#### GOALS
**1.** Answer from the Richie Hofmann article:
(a) In which city did Hofmann spend his early childhood?
(b) Which composer did he write the lyrics for "Old World Elegy" with?
(c) With which poet did he co-found Lightbox Poetry?
**2.** Pick up the Richie Hofmann article after its final sentence and keep writing it.

#### PAGE
>> Start
- Born: Richard Joseph Hofmann May 26, 1987 (age 39)
- Education: Boston University (BA) Johns Hopkins University (MFA) Emory University (PhD)
- Occupation: Poet
- Spouse: Ryan Hagerty
- Writing career
- Genres: American poetry, Ekphrastic poetry

= Richie Hofmann =

American poet

Richard "Richie" Joseph Hofmann, is an American poet, Guggenheim Fellow, winner of the Alice James Award, and the Pushcart Prize. He is regularly published in The New Yorker, and has been featured in The Atlantic, The New York Times and The New York Review of Books. Hofmann was the Jones Lecturer in poetry at Stanford University, where he taught poetry and creative writing courses. As of 2025, he is a lecturer in the University of Chicago undergraduate core curriculum.

==Life and career==

Hofmann is of German descent on both sides, with his father's family originating from Speyer. He spent his early childhood in Munich, which he cites as formative in his exploration of the concept of time, and his relationship to Europe within poetry.

He has contributed to The New Yorker since 2013, including audio readings for the online portion of the magazine. In interviews Hofmann often cites music, in particular opera and musicals, as having a strong influence on his life and work. He has described Sondheim's music as "the rock of my life", and wrote the poem "Birthday" as a tribute to Mozart. Hofmann collaborated with the composer Brian Baxter to write the lyrics for the piece "Old World Elegy" for voice and string quartet. The world premier was held in Chicago, hosted by the Poetry Foundation, and won the Memorious Art Song Contest of 2013.

Hofmann's work often explores male desire, and relationship to the body. Comparisons drawn between his work and that of the late French autofiction writer and photographer Hervé Guibert, led Hofmann to write more "intensely, in a way which was more vulgar". He also frequently includes classical themes and images in his poetry.

In 2015 Hofmann published his first collection of poems, titled Second Empire, which was awarded the 2014 Alice James Award, then known as the Beatrice Hawley Award, by Alice James Books and became critically acclaimed. That year he also co-founded Lightbox Poetry, an online educational resource for creative writing, with fellow poet Kara van de Graaf. One of his most widely known poems is "Book of Statues", about the hate crime murder of Matthew Shepard on October 12, 1998. The poem was first published by the Academy of American Poets Poem-a Day on October 12, 2016. On the twentieth remembrance of Matthew Shepard's murder in 2018, The New York Times featured his poem with a reading by actor Matt Bomer.
>> End
#### EXTRACTED RECORDS
>> Start
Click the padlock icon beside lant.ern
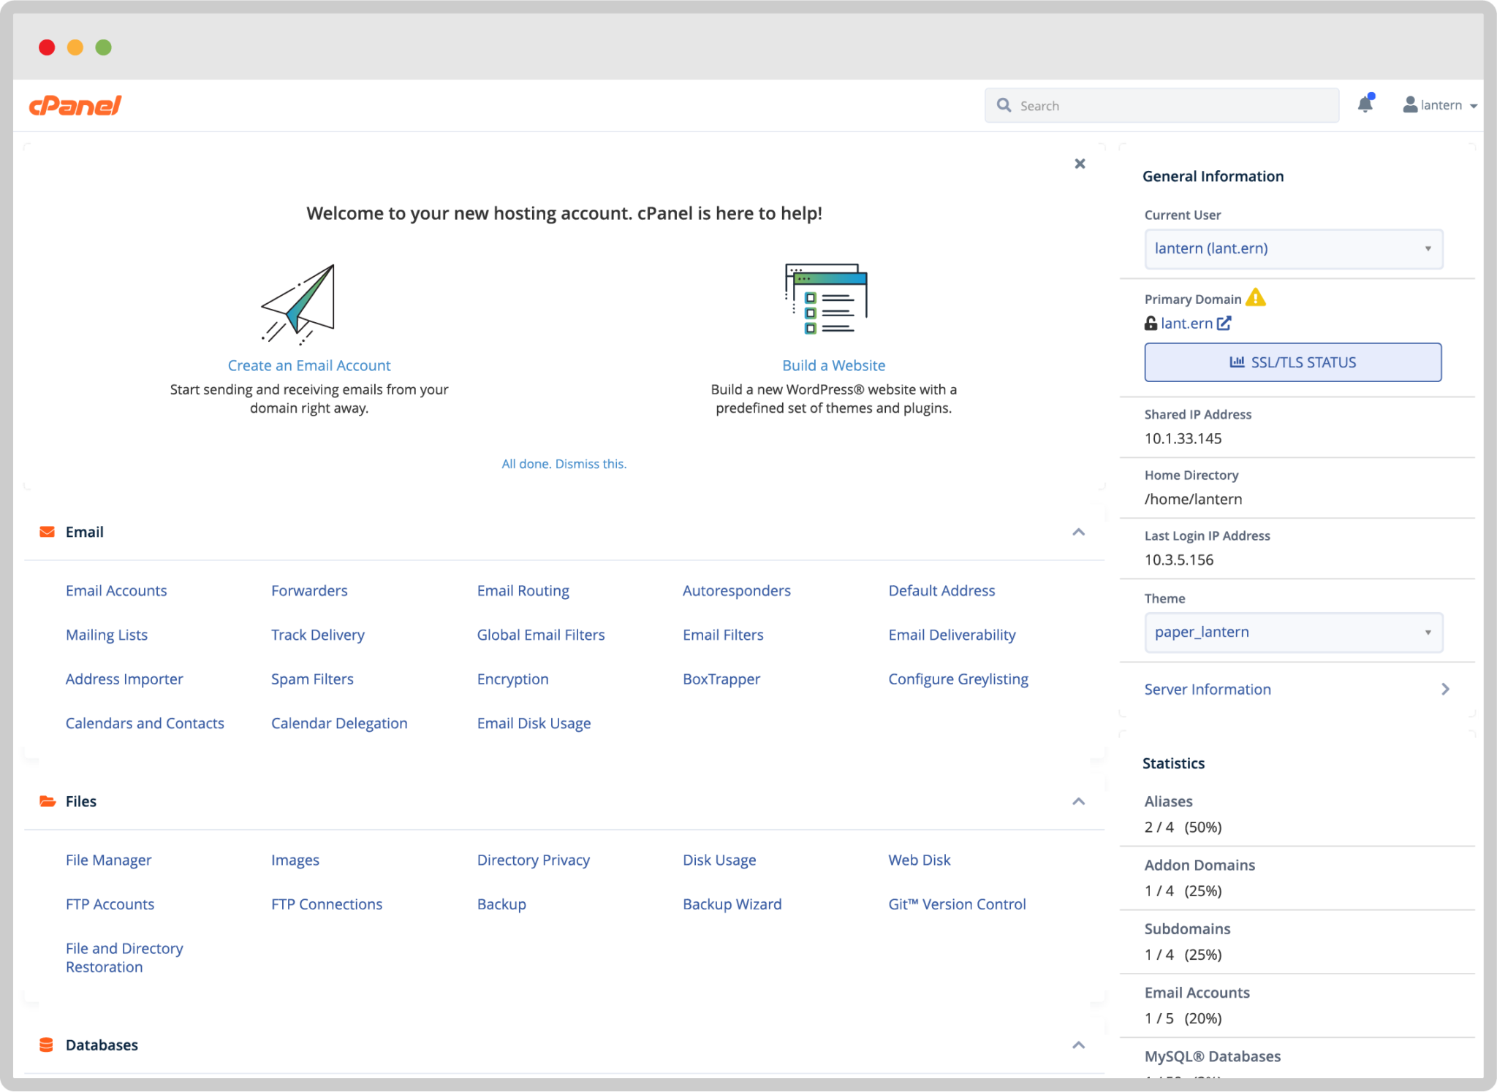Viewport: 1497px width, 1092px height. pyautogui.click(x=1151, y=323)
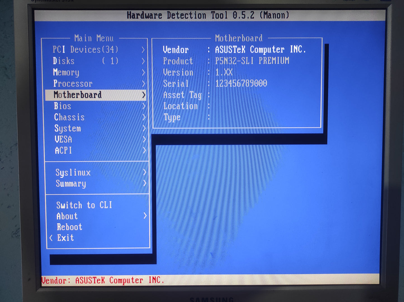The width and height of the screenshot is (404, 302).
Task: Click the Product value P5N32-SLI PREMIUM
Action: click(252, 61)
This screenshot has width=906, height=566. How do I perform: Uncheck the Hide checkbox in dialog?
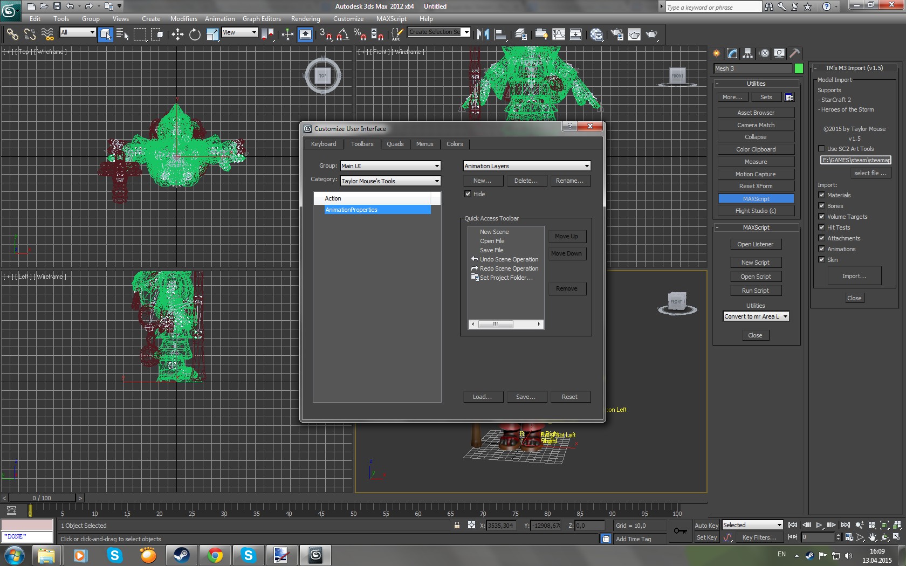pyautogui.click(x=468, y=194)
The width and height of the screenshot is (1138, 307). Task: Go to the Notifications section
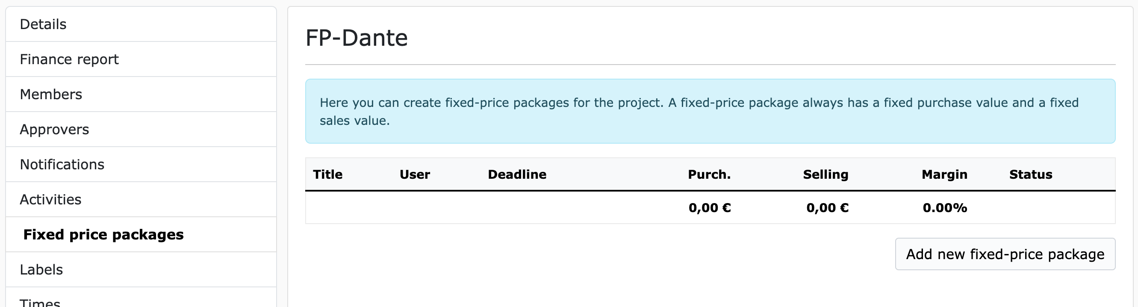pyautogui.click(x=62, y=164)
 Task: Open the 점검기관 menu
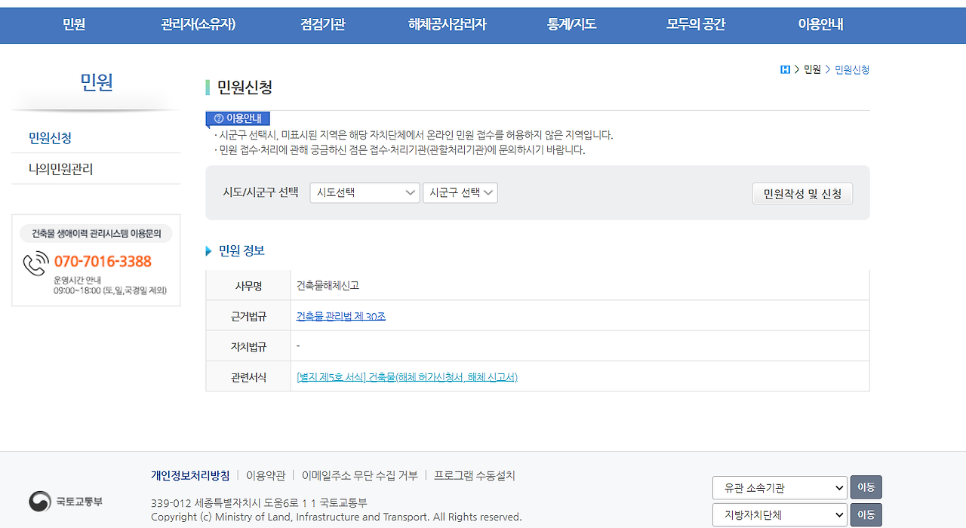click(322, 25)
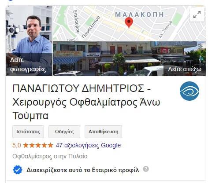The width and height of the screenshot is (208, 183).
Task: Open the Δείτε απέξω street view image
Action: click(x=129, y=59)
>> End
>> Start
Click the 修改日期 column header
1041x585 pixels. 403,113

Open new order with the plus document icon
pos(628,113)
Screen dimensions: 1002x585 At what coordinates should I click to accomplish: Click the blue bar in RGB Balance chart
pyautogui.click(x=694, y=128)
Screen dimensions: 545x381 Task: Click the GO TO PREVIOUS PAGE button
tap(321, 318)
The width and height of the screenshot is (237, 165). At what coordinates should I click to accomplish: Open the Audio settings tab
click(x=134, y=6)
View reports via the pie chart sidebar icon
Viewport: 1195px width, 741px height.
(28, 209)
>> End
>> Start
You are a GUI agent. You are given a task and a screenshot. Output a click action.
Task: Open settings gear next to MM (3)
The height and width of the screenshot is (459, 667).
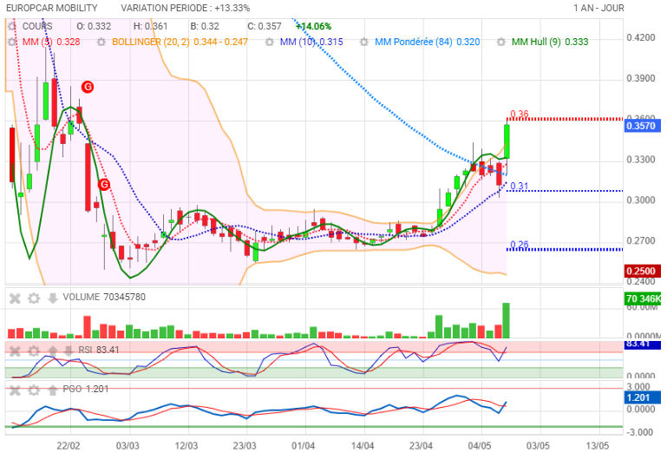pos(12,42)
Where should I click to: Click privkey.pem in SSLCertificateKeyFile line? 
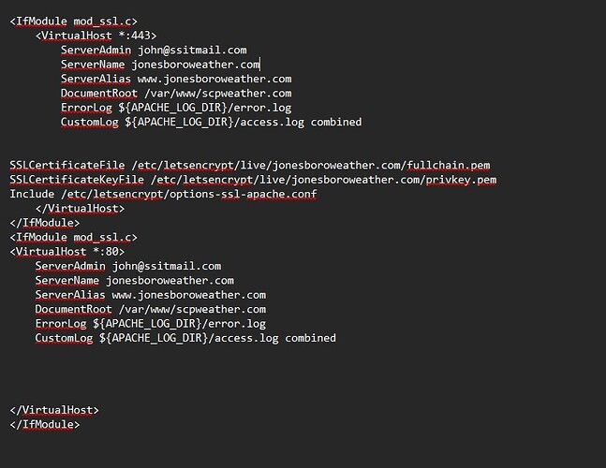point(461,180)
>> End
#### WRITTEN ANSWERS
**1.**
(a) Munich
(b) Brian Baxter
(c) Kara van de Graaf

**2.**
Hofmann published his second poetry collection A Hundred Lovers in 2022 with Random House. The book was featured in the list of top "46 Must-Read Books by Queer Writers" in Esquire Magazine.

In 2026 Hofmann published his third collection, titled The Bronze Arms , a queer coming-of-age poetry book that draws on his childhood near-drowning in Crete and imagery from classical antiquity to explore themes of desire, vulnerability, and survival.

==Awards==
Hofmann has been the beneficiary of several fellowships, including the Ruth Lilly Fellowship from the Poetry Foundation and the Stegner Fellowship from Stanford University.

For his first collection of poems, Second Empire, Hofmann won the Alice James Award, then known as the Beatrice Hawley Award, in 2014.

In 2025, Hofmann was named a Guggenheim Fellow and awarded a Literature Fellowship from National Endowment for the Arts.

Hofmann's third poetry collection, The Bronze Arms was longlisted in the National Book Awards for Poetry in 2026.

==Personal life==
Hofmann is married to Ryan Hagerty to whom his first book, Second empire, is dedicated. He has lived between the cities of Chicago and San Francisco.

==Poetry collections==
- Hofmann, Richie (2015). "Second Empire"
- Hofmann, Richie (2022). "A Hundred Lovers : Poems"
- Hofmann, Richie (2026). "The Bronze Arms"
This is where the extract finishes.